I would start figuring out what you are going to do when your mom dies, because you will be mourning and the last thing you want is no plan.
Who pays the mortgage now? Mom.
You will not be POA. That ends at death. She chooses an executor for her will and if no will the courts will appoint an executor, there is no guarantee that will be you. Usually it is a willing able family member.
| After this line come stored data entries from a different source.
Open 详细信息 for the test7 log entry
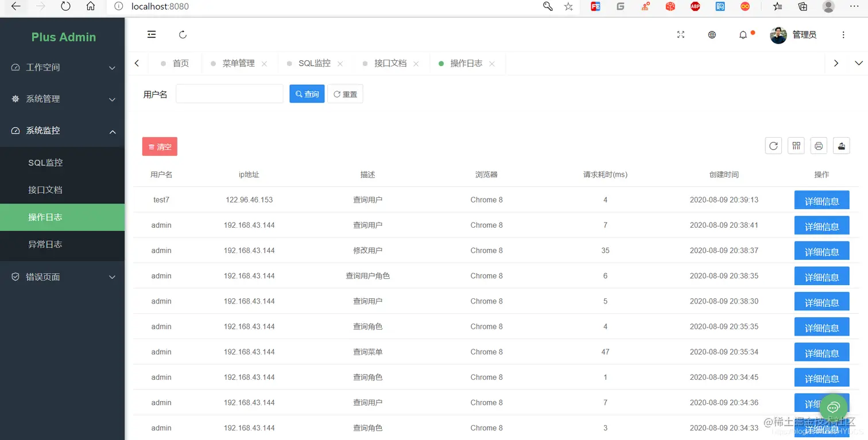 click(x=822, y=200)
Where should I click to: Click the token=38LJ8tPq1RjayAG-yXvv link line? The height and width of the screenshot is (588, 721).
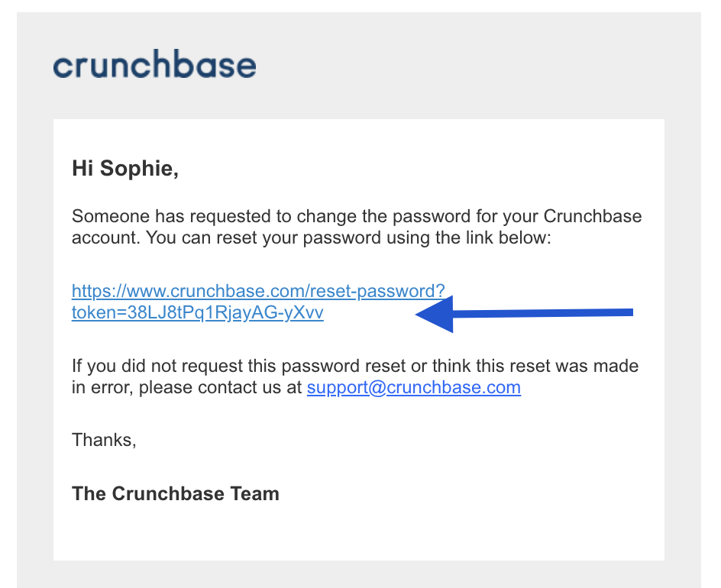click(x=198, y=312)
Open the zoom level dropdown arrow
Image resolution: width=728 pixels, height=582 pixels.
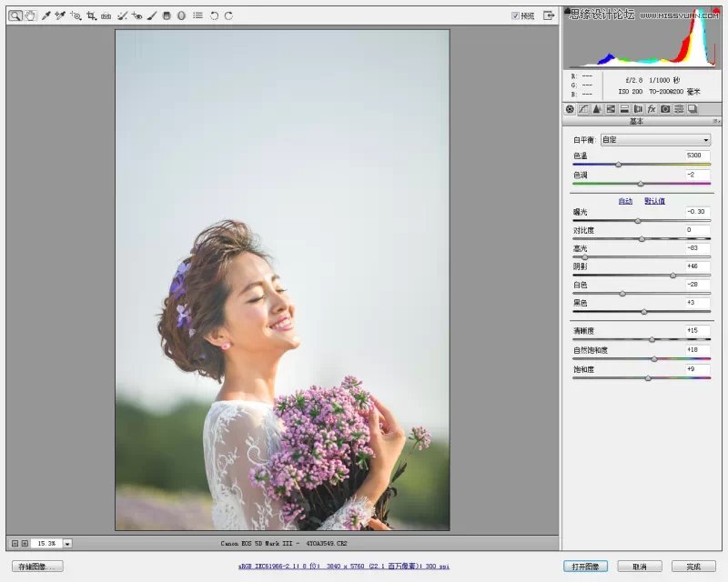68,543
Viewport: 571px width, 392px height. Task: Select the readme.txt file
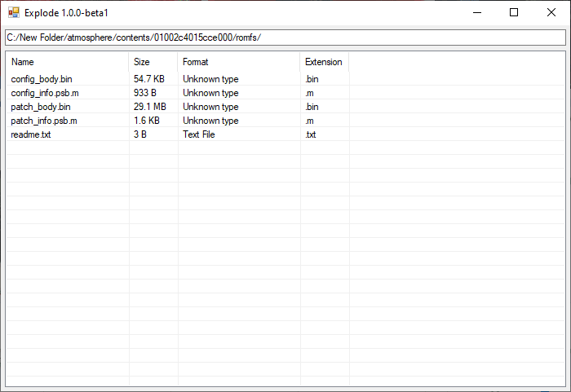pos(31,134)
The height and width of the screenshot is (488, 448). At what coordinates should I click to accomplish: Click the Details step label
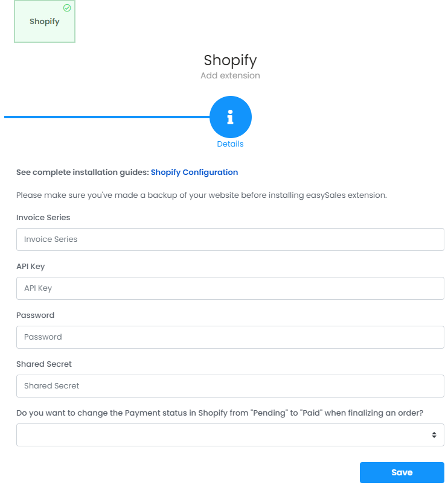(x=230, y=144)
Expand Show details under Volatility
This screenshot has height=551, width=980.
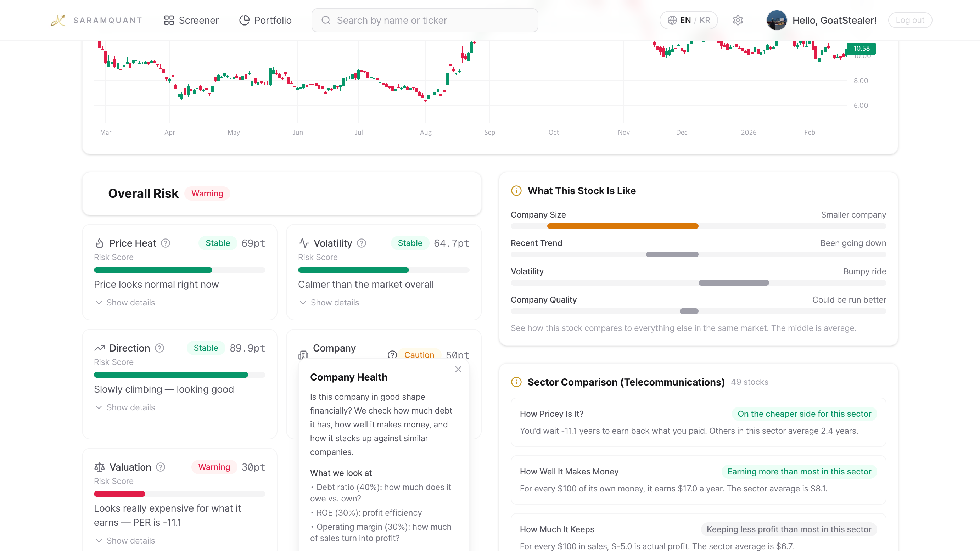coord(334,302)
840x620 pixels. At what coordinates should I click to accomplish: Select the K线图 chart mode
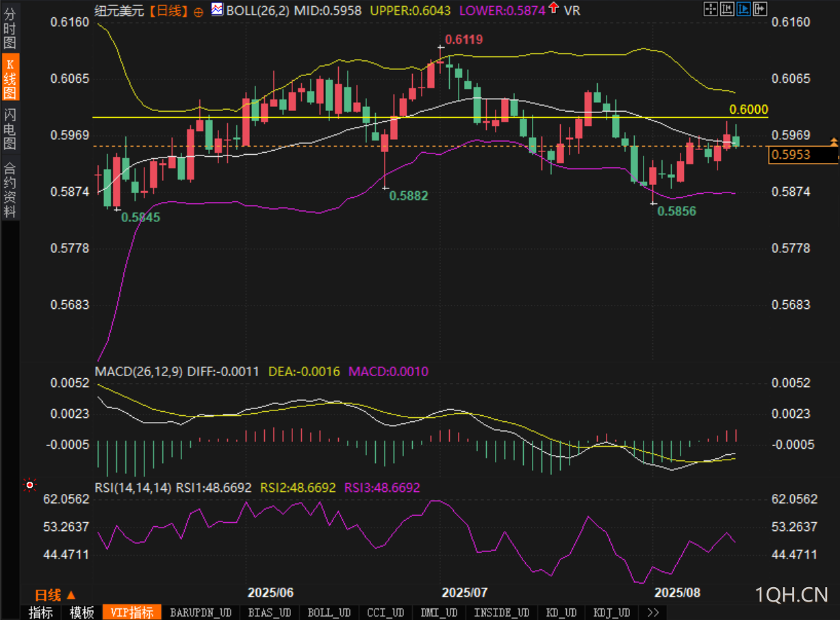coord(10,77)
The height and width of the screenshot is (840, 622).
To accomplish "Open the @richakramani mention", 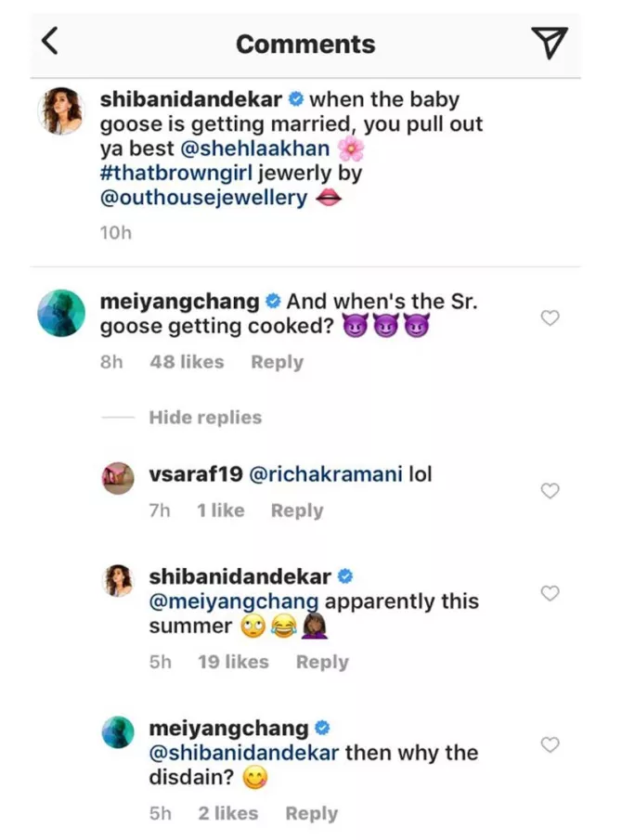I will [x=326, y=474].
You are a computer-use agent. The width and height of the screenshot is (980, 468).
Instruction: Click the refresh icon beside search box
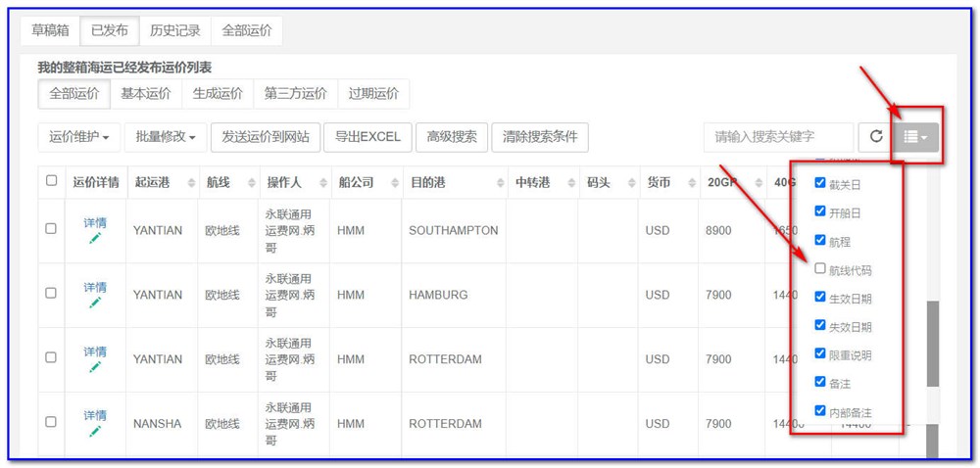tap(876, 137)
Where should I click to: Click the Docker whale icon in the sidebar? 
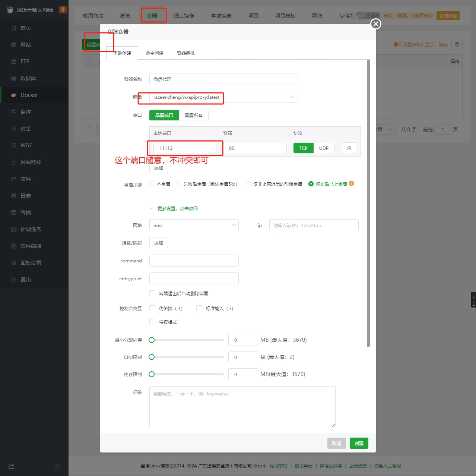[x=14, y=95]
Couldn't be more complicated, huh. sounds like your plate is full. wishing you luck.
You need to get POA now before Mom gets incompetent to make her own decisions. If not done, then its guardianship and that is expensive.
Has Mom written a Will yet. Cannot be Executor if not a Will. Probate would have to assign u as an Administrator and the state determines who inherits.
Your husband was not responsible for his Dads bills. If the estate could not cover the bills, then the debtors don't get paid. The mortgage was not DHs responsibility. House gets sold or u stop making payments and the Mortgage company forecloses.
This happens in your circumstances. Mom should be able to get Medicare soon
Someone mentioned that you could buy a life insurance policy on mom and you are the beneficiary, be careful, this makes it income to you and not inheritance, so fully taxable income. Depending on your husband's income this could put you in a higher tax bracket and paying off the mortgage isn't tax deductible only the interest is.
Be aware that depending on what type of VA cemetary Dad is buried in not everything is free. Maybe Moms lot, maybe the plaque. But opening the grave u may need to pay for. My inlaws are in a National Commentary and we paid nothing. The County ones have some charges.